Reliable verification and identification can be achieved by fusing hard and soft information from multiple classifiers. Correlation filter based classifiers have shown good performance in biometric verification applications. In this paper, we develop a method of fusing soft information from multiple correlation filters. Usually, correlation filters are designed to produce a strong peak in the correlation filter output for authentics whereas no such peak should be produced for impostors.
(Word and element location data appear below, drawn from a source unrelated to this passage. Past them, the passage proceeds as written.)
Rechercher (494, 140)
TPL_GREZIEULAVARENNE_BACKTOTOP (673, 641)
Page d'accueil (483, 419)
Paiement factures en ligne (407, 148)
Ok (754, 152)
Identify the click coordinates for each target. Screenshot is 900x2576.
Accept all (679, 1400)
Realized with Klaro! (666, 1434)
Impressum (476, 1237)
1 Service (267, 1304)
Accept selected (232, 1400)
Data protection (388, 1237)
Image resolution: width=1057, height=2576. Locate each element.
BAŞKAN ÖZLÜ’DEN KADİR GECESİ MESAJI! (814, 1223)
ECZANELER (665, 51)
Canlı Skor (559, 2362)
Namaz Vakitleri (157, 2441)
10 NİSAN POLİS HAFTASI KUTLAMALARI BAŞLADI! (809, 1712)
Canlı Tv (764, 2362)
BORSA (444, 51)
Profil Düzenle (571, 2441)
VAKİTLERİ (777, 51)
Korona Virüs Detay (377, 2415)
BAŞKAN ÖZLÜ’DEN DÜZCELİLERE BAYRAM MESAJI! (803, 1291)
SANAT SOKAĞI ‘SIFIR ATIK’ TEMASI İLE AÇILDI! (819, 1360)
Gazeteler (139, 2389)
Traditionally, the peak-to-sidelobe-ratio (PSR) has been used to characterize the strength of the peak and thresholds are set on the PSR in order to determine whether the test image is an authentic or an impostor. In this paper, we propose to fuse multiple correlation output planes, by appending them for classification by a Support Vector Machine (SVM), to improve the performance over traditional PSR based classification. Multiple Unconstrained Optimal Tradeoff Synthetic Discriminant Function (UOTSDF) filters having varying degrees of discrimination and distortion tolerance are employed here to create a feature vector for classification by a SVM, and this idea is evaluated on the plastic distortion set of the NIST 24 fingerprint database. Results on this database provide an Equal Error Rate (EER) of 1.36% when we fuse correlation planes, in comparison to an average EER of 3.24% using the traditional PSR based classification from a filter, and 2.4% EER on fusion of PSR scores from the same filters using SVM, which demonstrates the advantages of fusing the correlation output planes over the fusion of just the peak-to-sidelobe-ratios (PSRs).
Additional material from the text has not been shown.